Premium
[P4–090]: THE SUBCELLULAR LOCALIZATION OF TAU AND THE PROPERTIES OF MUTANT P301L TAU IN PRIMARY NEURON CULTURES
Author(s) -
Kneynsberg Andrew,
Kanaan Nicholas M.
Publication year - 2017
Publication title -
alzheimer's and dementia
Language(s) - English
Resource type - Journals
SCImago Journal Rank - 6.713
H-Index - 118
eISSN - 1552-5279
pISSN - 1552-5260
DOI - 10.1016/j.jalz.2017.06.1955
Subject(s) - tauopathy , axon , soma , mutant , neuroscience , axoplasmic transport , microbiology and biotechnology , tau protein , biology , neuron , compartment (ship) , wild type , immunofluorescence , neurodegeneration , antibody , pathology , gene , immunology , genetics , medicine , alzheimer's disease , disease , oceanography , geology
Background:Tau is enriched in the axonal compartment in healthy neurons, and the mislocalization of tau into the somatodendritic compartment is important in tauopathy pathogenesis. The localization of tau in axons appears to involve the axon initial segment (AIS), which is a specialized region that acts as a retrograde barrier for tau. Disruption of AIS function and/or abnormal mutations of tau may play a role in tau mislocalization. However, many questions remain regarding how the AIS functions as a barrier and the role of tau mutations in mislocalization. Methods:We examined the timing of AIS development, the differential distribution of tau in axons, and how disease-related mutant tau affects localization in rat primary hippocampal neurons. Neurons were grown in vitro for 1-7 days and stained for AIS markers and tau antibodies. Fluorescence intensity signal was measured from the soma, across the AIS and into the distal axon. Axonal tau diffusion was assessed using fusion constructs of dendra2 (a photo-convertible fluorescent protein) and wild-type or P301L tau (mutant tau in an inherited tauopathy). Neurons were transfected and an anti-neurofascin antibody approach was used to accurately identify axons in live cells for imaging tau diffusion.

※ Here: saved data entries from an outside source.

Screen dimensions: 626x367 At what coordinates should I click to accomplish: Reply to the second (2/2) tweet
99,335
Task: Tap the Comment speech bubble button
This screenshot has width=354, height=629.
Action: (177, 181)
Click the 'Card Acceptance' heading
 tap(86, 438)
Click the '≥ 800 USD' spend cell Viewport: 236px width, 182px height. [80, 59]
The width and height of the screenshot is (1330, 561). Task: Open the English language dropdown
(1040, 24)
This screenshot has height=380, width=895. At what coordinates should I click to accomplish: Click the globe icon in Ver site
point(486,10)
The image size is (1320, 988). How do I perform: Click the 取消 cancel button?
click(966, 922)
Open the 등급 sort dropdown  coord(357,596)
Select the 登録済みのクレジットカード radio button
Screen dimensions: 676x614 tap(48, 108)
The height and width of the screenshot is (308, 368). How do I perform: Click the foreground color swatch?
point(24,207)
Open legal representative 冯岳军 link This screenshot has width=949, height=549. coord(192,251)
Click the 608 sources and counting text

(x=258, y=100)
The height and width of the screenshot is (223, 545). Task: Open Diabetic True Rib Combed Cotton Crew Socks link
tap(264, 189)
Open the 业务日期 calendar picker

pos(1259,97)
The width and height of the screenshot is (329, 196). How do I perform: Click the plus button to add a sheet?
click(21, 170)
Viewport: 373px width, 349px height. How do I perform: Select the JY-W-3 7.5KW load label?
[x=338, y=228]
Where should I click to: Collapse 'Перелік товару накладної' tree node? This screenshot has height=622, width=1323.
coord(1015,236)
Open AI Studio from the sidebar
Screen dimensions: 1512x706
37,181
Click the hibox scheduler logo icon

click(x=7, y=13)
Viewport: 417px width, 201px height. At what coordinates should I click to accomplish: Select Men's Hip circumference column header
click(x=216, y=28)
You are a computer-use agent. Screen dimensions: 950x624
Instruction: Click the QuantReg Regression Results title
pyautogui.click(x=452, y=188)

Results:Development of the AIS occurs within five days, which corresponds to the induction of an axonal enrichment of tau. Tracking tau by photoconversion of dendra2 showed that wild-type tau construct did not diffuse from the axon back into the cell body, but the P301L mutant tau diffused across the AIS into the soma allowing the accumulation of significantly more tau when compared to wild-type tau. Conclusions: This research supports an association between the AIS and the selective enrichment of tau to the axonal compartment during neuronal development. Interestingly, abnormal forms of tau associated with disease may not localize appropriately in neurons because the retrograde diffusion out of the axon is not blocked by the AIS. The toxicity of P301L has centered around its greater propensity to aggregate, however, these data suggest a lack of normal tau distribution may also influence P301L taudependent effects.